Go through the data below and return each line containing the word "computer".

Segment Start: Records for this exercise

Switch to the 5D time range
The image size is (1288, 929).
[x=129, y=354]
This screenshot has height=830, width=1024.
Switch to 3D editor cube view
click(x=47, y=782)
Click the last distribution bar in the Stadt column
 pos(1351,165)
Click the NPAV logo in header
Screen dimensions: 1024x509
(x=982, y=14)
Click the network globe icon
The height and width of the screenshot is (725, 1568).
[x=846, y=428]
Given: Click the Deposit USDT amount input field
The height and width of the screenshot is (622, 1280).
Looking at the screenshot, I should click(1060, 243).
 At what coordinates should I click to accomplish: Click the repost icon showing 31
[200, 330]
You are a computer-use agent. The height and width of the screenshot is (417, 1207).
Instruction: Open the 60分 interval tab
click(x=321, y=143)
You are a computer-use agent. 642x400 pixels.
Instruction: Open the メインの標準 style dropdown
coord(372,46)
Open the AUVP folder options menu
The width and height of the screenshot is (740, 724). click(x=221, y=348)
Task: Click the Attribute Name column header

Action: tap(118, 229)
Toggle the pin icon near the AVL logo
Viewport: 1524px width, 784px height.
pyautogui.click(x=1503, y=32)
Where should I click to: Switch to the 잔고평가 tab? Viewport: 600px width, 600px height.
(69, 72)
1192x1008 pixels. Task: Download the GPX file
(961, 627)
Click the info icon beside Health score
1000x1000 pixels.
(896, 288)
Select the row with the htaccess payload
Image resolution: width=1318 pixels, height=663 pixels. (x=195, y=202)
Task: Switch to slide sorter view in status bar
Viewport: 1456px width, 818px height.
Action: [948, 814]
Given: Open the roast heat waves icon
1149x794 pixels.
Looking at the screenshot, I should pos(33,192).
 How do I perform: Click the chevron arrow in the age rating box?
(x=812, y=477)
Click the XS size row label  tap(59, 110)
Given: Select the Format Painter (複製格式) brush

Segment End: Records for this exercise

**Reply**
You are a computer-use agent. The height and width of the screenshot is (417, 1207).
You are a computer-use agent. 642x400 pixels.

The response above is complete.